Un fonds d'investissement porte plainte contre des dirigeants de Fujitsu

Un fonds d'investissement a porté plainte jeudi pour diffamation contre des dirigeants du groupe d'électronique et services informatiques japonais Fujitsu, qui soupçonnent ce fonds d'avoir des liens avec la mafia.

(afp) - Dans un communiqué, le cabinet d'avocats du fonds Sandringham Private Value Japan a indiqué qu'il exigeait pour ses clients 330 millions de yens (2,65 millions d'euros) de dommages et intérêts, ainsi que des excuses publiques. Cette plainte, déposée auprès d'un tribunal de Tokyo, vise l'actuel PDG exécutif de Fujitsu et président du conseil d'administration, Michiyoshi Mazuka, ainsi que deux membres de cette instance, Naoyuki Akikusa et Hiroshi Oura.

Mercredi, lors d'une conférence de presse, M. Mazuka avait accusé son ancien bras-droit et ex-PDG exécutif de Fujitsu, Kuniaki Nozoe, d'avoir entretenu des relations avec le responsable d'un "fonds" qui aurait des liens avec les "forces antisociales". Cet euphémisme désigne habituellement, au Japon, la mafia financière.

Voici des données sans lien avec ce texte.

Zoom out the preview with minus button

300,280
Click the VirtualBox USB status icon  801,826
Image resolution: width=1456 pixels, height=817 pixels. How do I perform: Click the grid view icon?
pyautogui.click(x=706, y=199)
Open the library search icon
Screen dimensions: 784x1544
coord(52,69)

Assaillis de questions, les dirigeants de Fujitsu s'étaient toutefois gardés mercredi de nommer ce fonds.

L'ancien PDG, Kuniaki Nozoe, écarté en septembre 2009, a affirmé à la presse qu'il lui avait été reproché de fréquenter des responsables de Sandringham Private Value, émanation de Sandringham Capital Partners Limited, société financière créée par un Japonais et basée à Londres.
Il a cité les noms de Yoichi Torii, responsable du fonds au Japon, et Koji Fusa, fondateur de Sandringham Capital Partners Limited. Estimant son attitude préjudiciable à l'entreprise, Fujitsu avait proposé à l'automne dernier à M. Nozoe de démissionner, ce qu'il avait accepté de faire le 25 septembre, officiellement pour raisons de santé.

Quelques mois plus tard, il s'était toutefois rétracté, arguant d'avoir été poussé dehors contre son gré. Il avait déposé une requête en ce sens mi-mars auprès d'un tribunal. Fujitsu avait alors expliqué dans un communiqué que M. Nozoe avait dû partir à la demande du conseil d'administration, à cause de liens avec une entreprise "de réputation défavorable". M. Nozoe a finalement retiré sa plainte la semaine dernière pour des raisons qui restent encore inexpliquées.